The latest exhibition at the Bowdoin College Museum of Art will transport its visitors back three millenia and more than six thousand miles away.

"Along the Yangzi River: Regional Culture of the Bronze Age from Hunan," showcases a collection of bronze vessels and musical instruments produced between 300 B.C.E. and 221 B.C.E.

Normally on view at the prestigious Hunan Provincial Museum in Changsha, China, the exhibit appeared for the first time in the United States when it opened at the China Institute of New York on January 27, 2011. On September 1, the BCMA became the second venue to showcase the collection.

"This is the most important exhibit I have ever been involved with," said Joachim Homann, the Museum's curator.

Two world-renowned bronze vessels figure prominently in the exhibit: the rectangular ding bearing a human face design and the elephant-shaped zun vessel.

Homann said, "These two pieces are generally found in most art history textbooks on Ancient Chinese Art."

While ding is the only known bronze vessel of its kind found in China to feature a human face, the zun vessel is highly regarded for the intricate zoomorphic carvings on the elephant figure's surface.

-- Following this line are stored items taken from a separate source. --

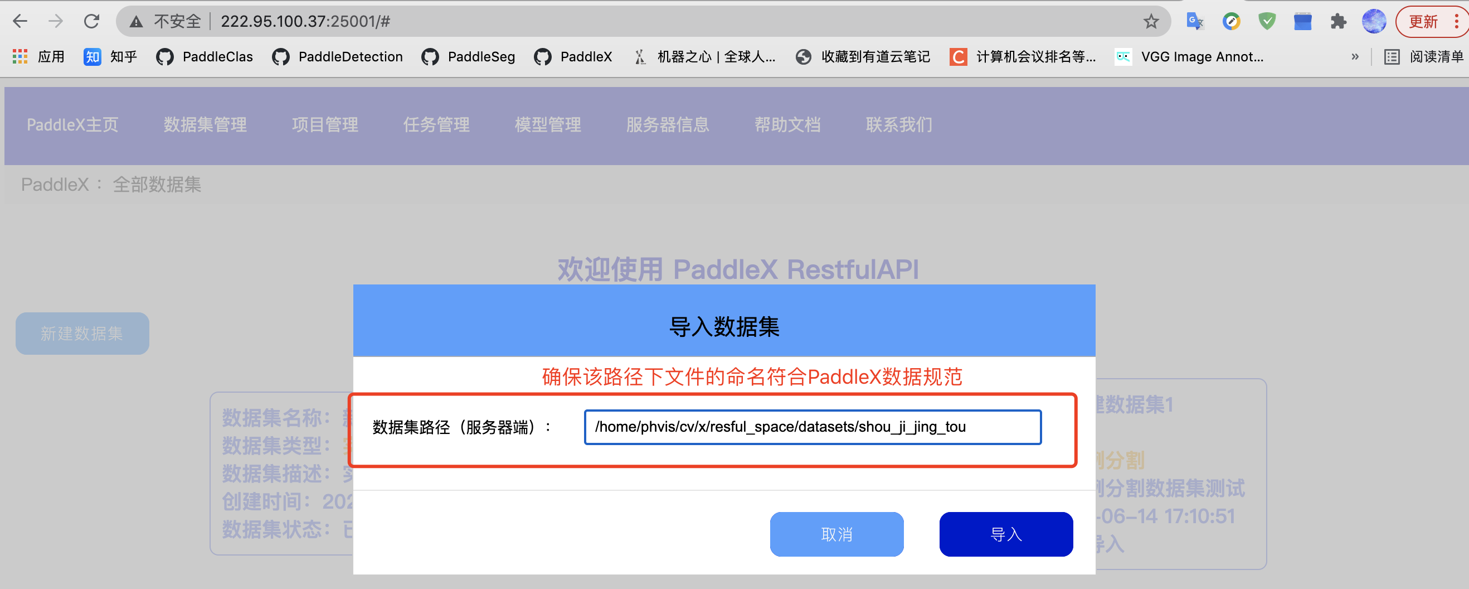This screenshot has height=589, width=1469.
Task: Open the PaddleDetection GitHub bookmark
Action: (x=337, y=57)
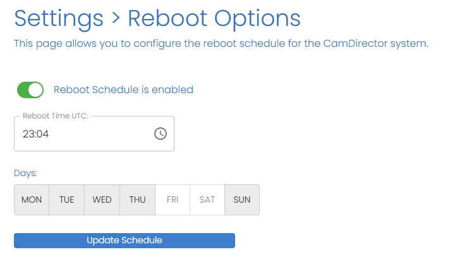
Task: Disable the Reboot Schedule switch
Action: [x=30, y=90]
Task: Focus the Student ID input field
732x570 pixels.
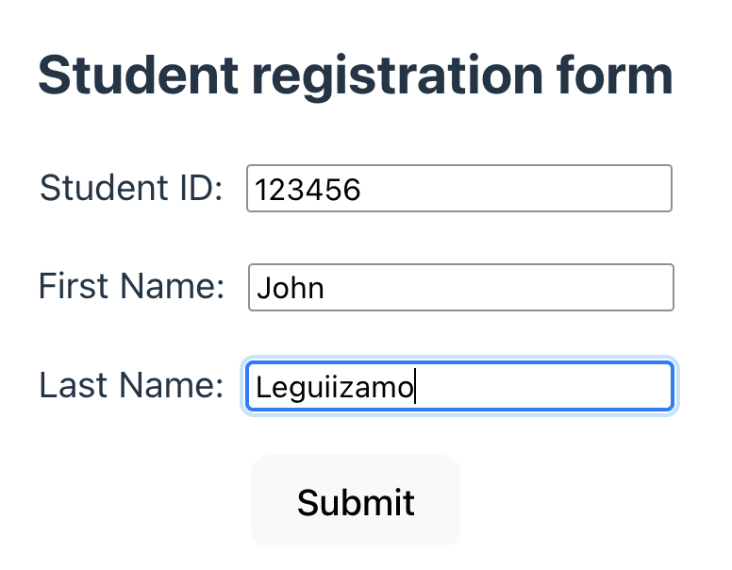Action: [x=459, y=189]
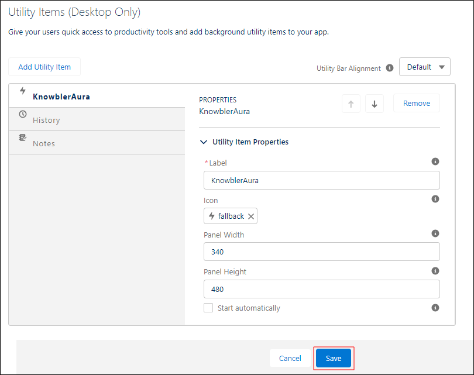Click the info icon beside Panel Height
Screen dimensions: 474x375
(435, 271)
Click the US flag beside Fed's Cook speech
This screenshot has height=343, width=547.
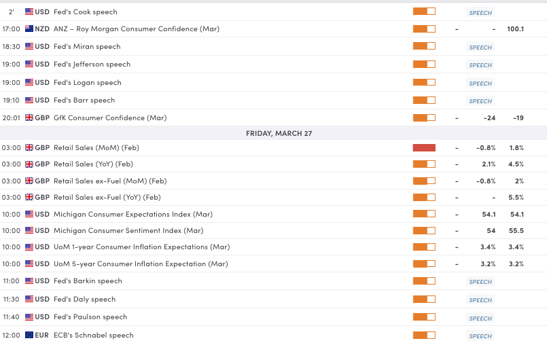(x=29, y=12)
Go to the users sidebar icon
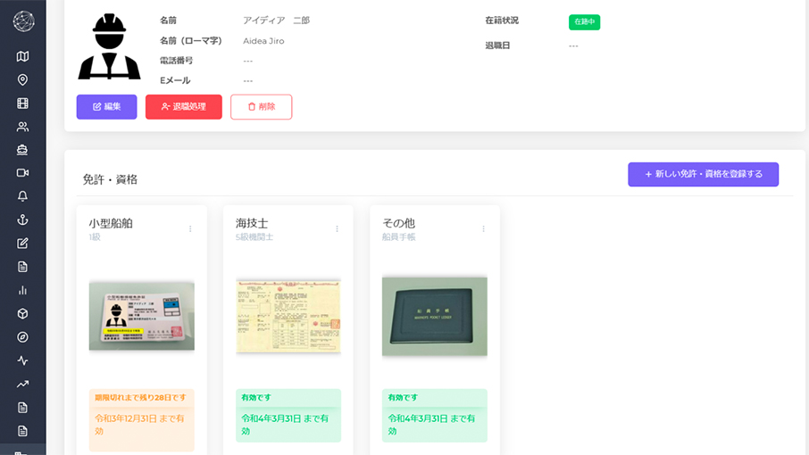The image size is (809, 455). coord(22,127)
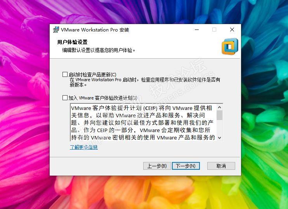The image size is (288, 209).
Task: Click the scrollbar track below the thumb
Action: click(x=219, y=127)
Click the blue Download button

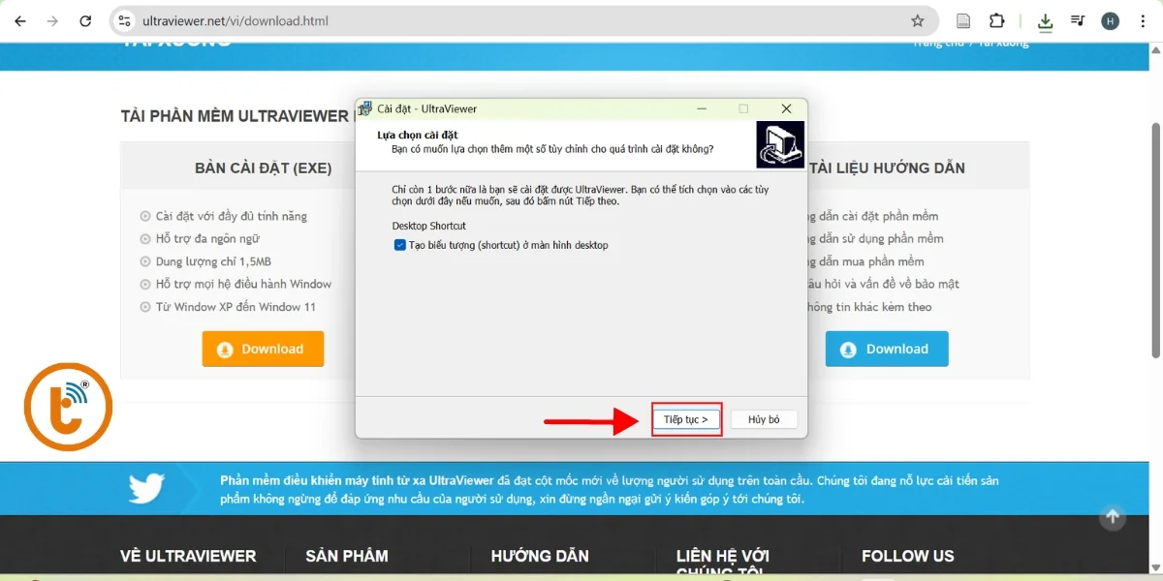tap(887, 349)
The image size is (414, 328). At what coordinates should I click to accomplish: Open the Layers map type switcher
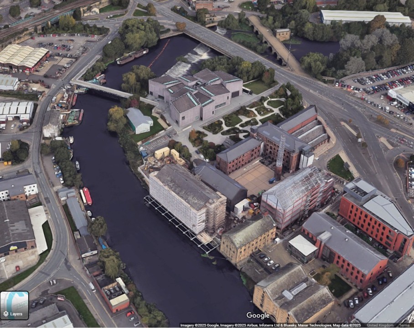(x=14, y=305)
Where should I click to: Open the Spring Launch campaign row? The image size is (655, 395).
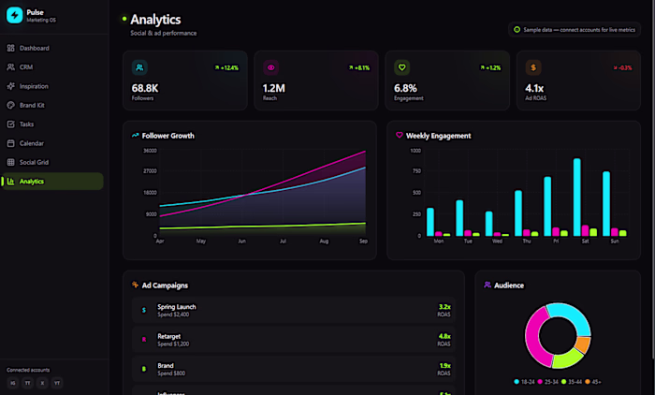coord(294,310)
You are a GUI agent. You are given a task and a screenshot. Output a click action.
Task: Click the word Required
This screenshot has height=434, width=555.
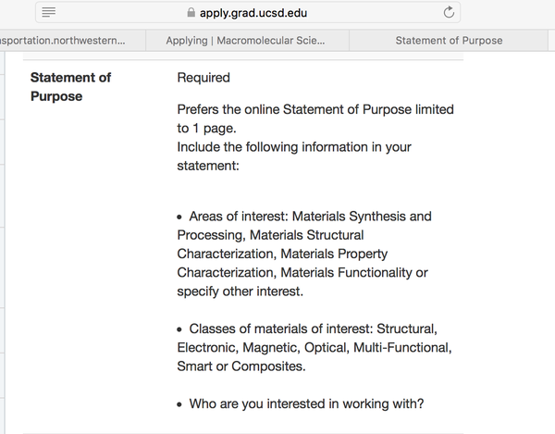(204, 78)
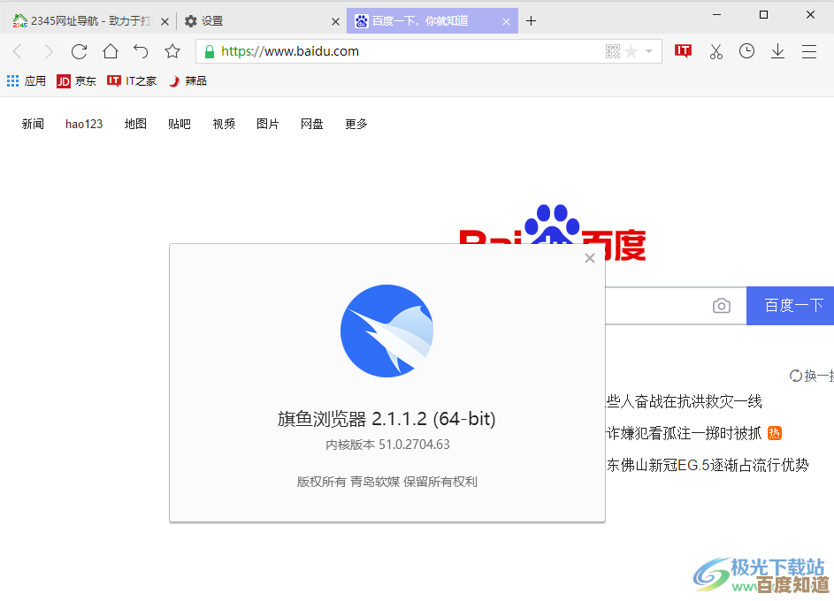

"Along the Yangzi River" sheds new light on Ancient Chinese politics and society and has already led to reinterpretations of Yangzi culture.

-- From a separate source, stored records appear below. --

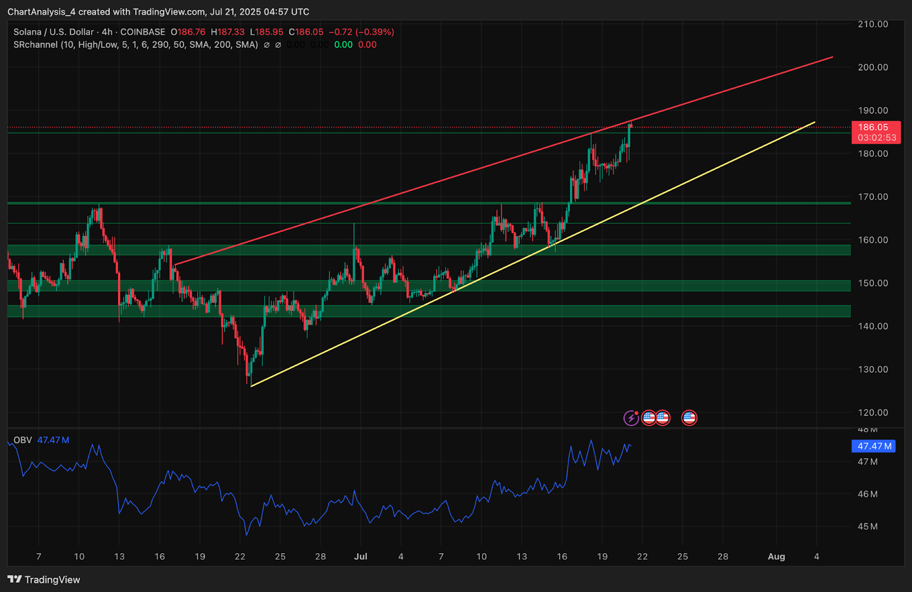The width and height of the screenshot is (912, 592).
Task: Click the first ∅ symbol after SRchannel settings
Action: coord(267,45)
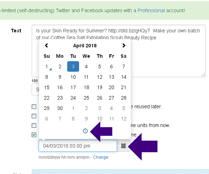Choose April 30 in the date picker
209x174 pixels.
pos(60,108)
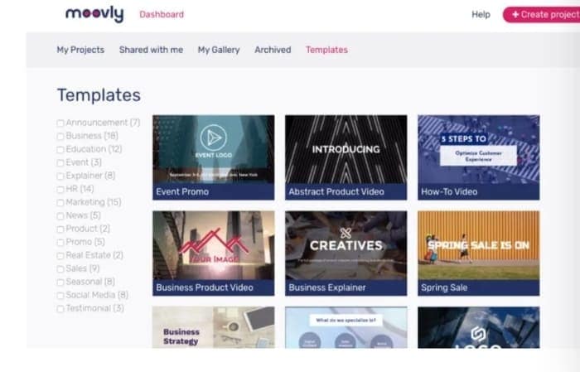Image resolution: width=580 pixels, height=372 pixels.
Task: Enable the Business (18) filter checkbox
Action: pyautogui.click(x=60, y=136)
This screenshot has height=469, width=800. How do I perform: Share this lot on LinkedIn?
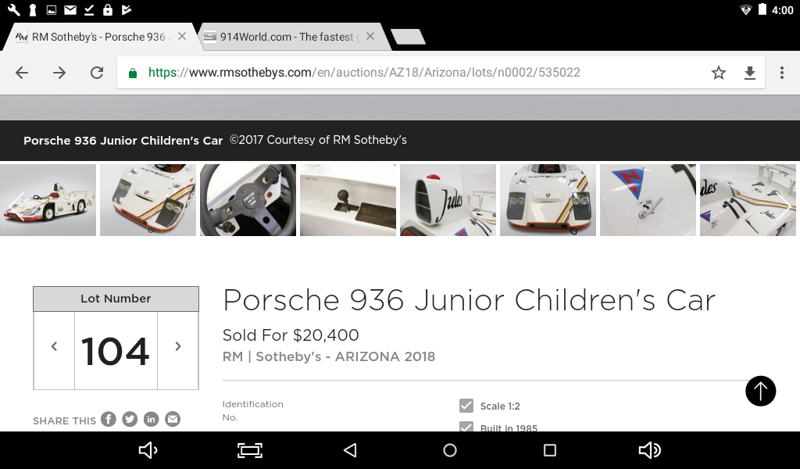click(151, 420)

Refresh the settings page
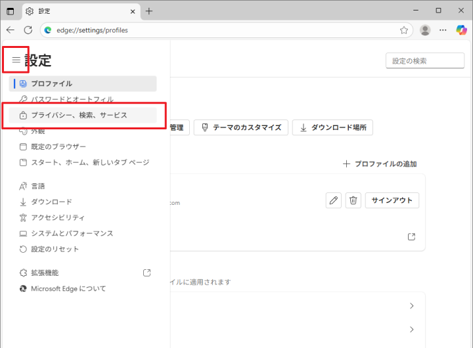[x=28, y=30]
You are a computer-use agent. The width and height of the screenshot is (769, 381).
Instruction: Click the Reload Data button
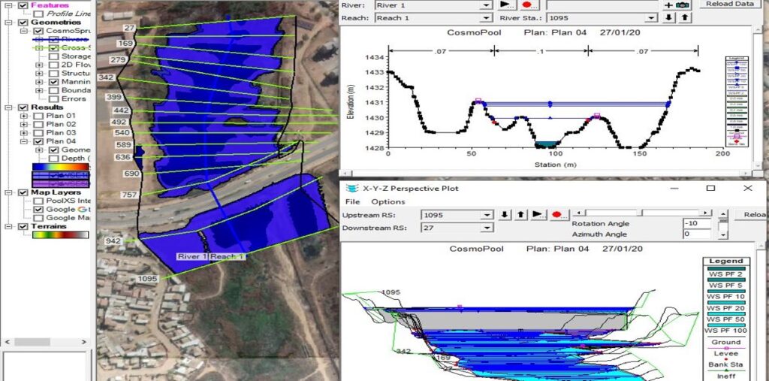tap(728, 4)
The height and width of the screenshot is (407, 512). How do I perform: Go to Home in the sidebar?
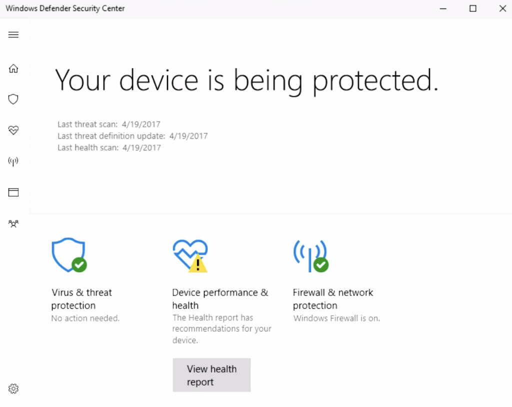(14, 68)
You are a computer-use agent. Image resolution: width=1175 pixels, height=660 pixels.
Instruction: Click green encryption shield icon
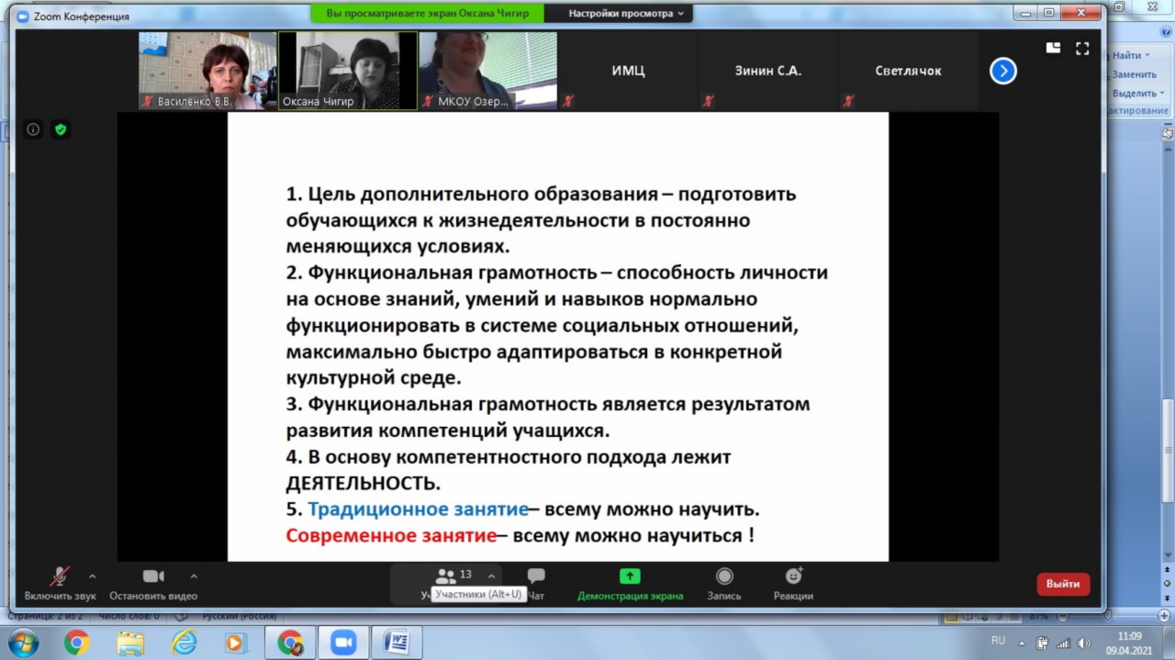[61, 129]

This is due, in part, to the tremendous range of difference between the relics archaeologists have unearthed in recent decades digging along the Yangzi River from what has been found in the past along the banks of the Yellow River.

Hamilton College Associate Professor of Art History Stephen Goldberg focused on Yangzi River findings and their implications for ancient Chinese history in his October 13 lecture, "From Center to Periphery: Regional Culture and Identity in the Ritual Arts of the Hunan Province."

"Archaeologists wanted to see a nation-state, but this show tells a very different story," said Homann. "Archaeologists living in a Communist state were projecting their views back upon history, thinking 'China must always have been this unified.'"

As Goldberg noted, however, these most recent findings point to a culture that was less dependent on dynastic rule, and less centralized than previously thought.

While art from the Hunan province has long been interpreted as variations on the cosmopolitan styles emerging in the northern part of the region, Goldberg said that the art emerging from the southern part of the region can be distinguished quite clearly from that produced in the North.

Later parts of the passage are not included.